SOURCE DOCUMENT:
Why do moms get angry?
There are so many reasons why you could be an angry mom.
And if you are a mom struggling with patience and want to be calm and kinder to your children, it’s helpful to find out what triggers anger for you.
I don’t remember myself as an angry person before kids, but after having them I started losing patience easily.
Little things started to irk me and I became more impatient than ever. Even my daughter started mentioning how angry I am. I started to get the wake-up calls.
I started thinking about how difficult it must be for my daughters to live with an angry mom.
That’s when I started digging deep to find out what triggers my anger.
Though it’s impossible to control anger 24×7 as a human, we can definitely work on reducing it. I have found working on the triggers helps me to control anger a lot of the time.
So what are some common anger triggers for moms?
COMMON ANGER TRIGGERS FOR MOMS
1. YOU ARE STRESSED
As a mom, we have to juggle a lot of tasks at home and at work. And if you have other problems going on in life – be it in your marriage or if you are facing other personal tragedies, it can all add up.
And children are usually easy targets to vent your anger out. The fact that they have their needs and that they call “mom” for each and everything can make you all the more frustrated.
I have found that in my pre-kids life I could have more than enough time for myself and work on my problems sitting alone. But after kids, we rarely get the privacy to remain undisturbed for some time.
And at the same time, you have many responsibilities of cooking, getting them to sleep, eat, etc that could also lead to overwhelm when you are already stressed. In such moments it’s easy to take our anger elsewhere – on our kids.
So what are moms to do?
We can find healthy ways to deal with stress. One practice that helps me to deal with stress and anger in general, is meditation.
If I begin my day with meditation, I find I am calmer and I can be more present and mindful. When I am not present and thinking about my problems I am more stressed and tend to get angry easily.
Other stress-relieving practices are:
- Wake up before everyone and have some time alone in peace
- Do exercise. Exercise is a great mood-booster
- Talk it out. When you are focused on the daily grind, mommy life can become lonely. Remember to connect with other people and release your tension
- Journal. I do journaling as part of my morning routine. And on the days I do journaling, I am in a great mood and I am capable of dealing with stress more efficiently.
- Indulge in self-care activities even if it’s for ten minutes a day. Make it a priority to do something for yourself every single day. Even relaxing with a good book can help you.
ANGER TRIGGER #2-TAKING THINGS PERSONALLY
We do a lot for others in a day. And to say motherhood is a thankless job can seem true many times in a day.
We take a lot of effort in keeping our living space presentable or at least “liveable”. How can we not get annoyed when others don’t make the same effort as us, right?

DATA LISTING:
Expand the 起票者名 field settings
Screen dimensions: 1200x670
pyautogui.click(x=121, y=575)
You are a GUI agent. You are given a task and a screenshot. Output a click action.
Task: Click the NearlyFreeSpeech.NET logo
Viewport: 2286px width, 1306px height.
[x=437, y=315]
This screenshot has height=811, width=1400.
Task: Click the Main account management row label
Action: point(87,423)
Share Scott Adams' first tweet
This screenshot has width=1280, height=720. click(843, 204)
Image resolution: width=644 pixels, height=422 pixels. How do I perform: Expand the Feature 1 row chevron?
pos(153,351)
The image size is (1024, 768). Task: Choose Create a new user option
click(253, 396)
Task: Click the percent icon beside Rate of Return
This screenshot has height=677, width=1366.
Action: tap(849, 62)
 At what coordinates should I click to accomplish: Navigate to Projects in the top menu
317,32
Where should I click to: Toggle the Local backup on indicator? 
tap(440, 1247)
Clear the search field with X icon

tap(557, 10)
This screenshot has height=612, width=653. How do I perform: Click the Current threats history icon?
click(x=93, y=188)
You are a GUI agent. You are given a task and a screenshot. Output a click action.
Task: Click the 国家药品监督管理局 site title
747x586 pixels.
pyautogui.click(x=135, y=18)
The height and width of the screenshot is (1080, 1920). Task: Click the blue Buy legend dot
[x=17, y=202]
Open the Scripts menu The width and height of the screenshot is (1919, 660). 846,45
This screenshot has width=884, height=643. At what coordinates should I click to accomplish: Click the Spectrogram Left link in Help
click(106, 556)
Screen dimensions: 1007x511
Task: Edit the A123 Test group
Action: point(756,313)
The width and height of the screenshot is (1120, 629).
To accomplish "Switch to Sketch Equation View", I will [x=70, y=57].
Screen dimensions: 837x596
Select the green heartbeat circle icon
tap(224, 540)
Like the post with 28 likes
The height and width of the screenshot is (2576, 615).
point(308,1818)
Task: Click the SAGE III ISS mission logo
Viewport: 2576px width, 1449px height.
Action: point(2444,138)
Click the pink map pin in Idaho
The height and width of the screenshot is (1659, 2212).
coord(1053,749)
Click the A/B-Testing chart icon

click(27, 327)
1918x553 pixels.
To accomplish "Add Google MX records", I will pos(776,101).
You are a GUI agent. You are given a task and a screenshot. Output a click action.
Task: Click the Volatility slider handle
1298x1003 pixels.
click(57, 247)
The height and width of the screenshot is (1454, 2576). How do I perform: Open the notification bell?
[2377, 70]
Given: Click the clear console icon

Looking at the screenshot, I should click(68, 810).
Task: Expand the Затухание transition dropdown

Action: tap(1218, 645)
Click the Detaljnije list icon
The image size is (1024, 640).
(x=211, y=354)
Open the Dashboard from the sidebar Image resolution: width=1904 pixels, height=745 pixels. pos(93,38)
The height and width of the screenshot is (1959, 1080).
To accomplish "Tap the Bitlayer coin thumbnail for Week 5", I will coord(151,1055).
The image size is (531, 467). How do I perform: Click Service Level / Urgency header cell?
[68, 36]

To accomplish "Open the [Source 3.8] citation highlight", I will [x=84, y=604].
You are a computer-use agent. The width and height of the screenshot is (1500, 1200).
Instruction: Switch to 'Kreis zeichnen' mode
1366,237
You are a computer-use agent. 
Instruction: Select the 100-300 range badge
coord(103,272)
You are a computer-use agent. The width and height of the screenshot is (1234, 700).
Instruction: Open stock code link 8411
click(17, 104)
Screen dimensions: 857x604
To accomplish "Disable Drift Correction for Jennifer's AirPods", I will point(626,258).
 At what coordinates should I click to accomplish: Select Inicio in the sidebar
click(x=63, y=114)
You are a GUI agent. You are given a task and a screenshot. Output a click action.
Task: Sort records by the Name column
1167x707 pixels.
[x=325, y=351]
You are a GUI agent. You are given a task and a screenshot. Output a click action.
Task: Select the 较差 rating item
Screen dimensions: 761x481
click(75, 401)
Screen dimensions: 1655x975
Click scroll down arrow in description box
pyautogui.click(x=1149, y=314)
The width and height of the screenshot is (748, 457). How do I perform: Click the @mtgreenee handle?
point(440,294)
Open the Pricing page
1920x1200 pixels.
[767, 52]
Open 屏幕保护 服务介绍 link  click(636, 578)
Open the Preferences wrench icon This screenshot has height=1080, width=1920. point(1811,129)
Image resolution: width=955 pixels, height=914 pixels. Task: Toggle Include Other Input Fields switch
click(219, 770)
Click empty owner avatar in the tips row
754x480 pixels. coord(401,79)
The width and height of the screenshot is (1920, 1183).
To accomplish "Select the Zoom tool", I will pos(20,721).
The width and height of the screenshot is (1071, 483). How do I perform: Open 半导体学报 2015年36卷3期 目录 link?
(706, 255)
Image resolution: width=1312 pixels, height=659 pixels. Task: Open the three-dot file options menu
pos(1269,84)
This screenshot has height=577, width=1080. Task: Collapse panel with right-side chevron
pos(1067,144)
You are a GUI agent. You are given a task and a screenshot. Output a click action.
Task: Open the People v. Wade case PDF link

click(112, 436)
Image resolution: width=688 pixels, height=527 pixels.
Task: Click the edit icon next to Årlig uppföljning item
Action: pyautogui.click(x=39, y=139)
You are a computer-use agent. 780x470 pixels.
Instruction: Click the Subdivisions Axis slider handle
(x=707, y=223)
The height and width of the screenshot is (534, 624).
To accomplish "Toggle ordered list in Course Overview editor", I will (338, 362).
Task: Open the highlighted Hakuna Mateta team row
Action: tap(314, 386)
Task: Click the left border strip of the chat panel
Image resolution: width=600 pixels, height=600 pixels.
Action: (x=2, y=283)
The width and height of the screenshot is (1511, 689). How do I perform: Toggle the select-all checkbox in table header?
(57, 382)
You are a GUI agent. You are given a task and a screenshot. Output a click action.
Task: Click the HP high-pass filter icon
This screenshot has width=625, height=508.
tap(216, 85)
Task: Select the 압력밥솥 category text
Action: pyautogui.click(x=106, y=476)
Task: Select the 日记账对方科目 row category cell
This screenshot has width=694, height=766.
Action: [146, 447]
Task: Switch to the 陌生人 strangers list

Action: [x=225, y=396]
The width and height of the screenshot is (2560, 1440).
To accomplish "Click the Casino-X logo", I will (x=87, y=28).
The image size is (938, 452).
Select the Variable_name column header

TASK 1: Copy out the lines of the records from the one containing "Open 屏幕保护 服务介绍" through the one containing "click(219, 770)", with both of those lines included, and reproduce them unchanged.
TASK 2: Continue the piece on what triggers anger in moms from the point where it ends.

EXERCISE RESULT 1:
Open 屏幕保护 服务介绍 link  click(636, 578)
Open the Preferences wrench icon This screenshot has height=1080, width=1920. point(1811,129)
Image resolution: width=955 pixels, height=914 pixels. Task: Toggle Include Other Input Fields switch
click(219, 770)

EXERCISE RESULT 2:
And sometimes the meals we make are outright rejected because it’s not their favorite or we made it twice in a row. It’s easy to feel angry when children (or partners) don’t appreciate our efforts.
Other scenarios include when kids don’t do listen to what we say. They do just the opposite because they want to exert power too.
Well, no one is right or wrong here.
When I encounter such moments, what I do is try to be empathetic. I talk a lot about empathy on my blog because it is a great virtue to have and one that will help us a lot in parenting too.
Our kids are not old or emotionally matured enough to understand how we feel or why we do what we do.
But we could be more emotionally mature, right?
If you think about it, when we were kids we wouldn’t understand why our moms wanted us to keep our room clean. Or we didn’t know why everything had to be kept in its own place.
But now we get it and our kids don’t. Only when they are in our shoes, they learn the effort needed to run a home, earn an income (if you are working), and raising kids at the same time.
So when they don’t do what we say, it’s because they are people too. And they need to feel they have choices and control too.
Also, they could be having a bad day or they are feeling needy. Whatever reason it may be, remind yourself constantly that they are children. They don’t know what you know.
So when you feel angry for kids’ behavior, make it a habit to view everything from their perspective too. I try to let them have their way if a battle is too unnecessary.
And I am letting go of the idea that kids should obey me. Yes, I want them to listen to me and respect my demands. Because I know they are not old enough to know what is good or bad for them.
But at the same time, I try to understand everything is not about me. They are entitled to have their own opinions and impulsive reactions.
But it doesn’t mean they don’t love you or value you. It just means they are whole human beings who have thoughts and feelings too!
ANGER TRIGGER#3- BEING CONTROLLING
If you are a control-freak, I can easily guess why you are a mom struggling with patience. Because I am a control freak too! Or should I say I am a recovering control freak?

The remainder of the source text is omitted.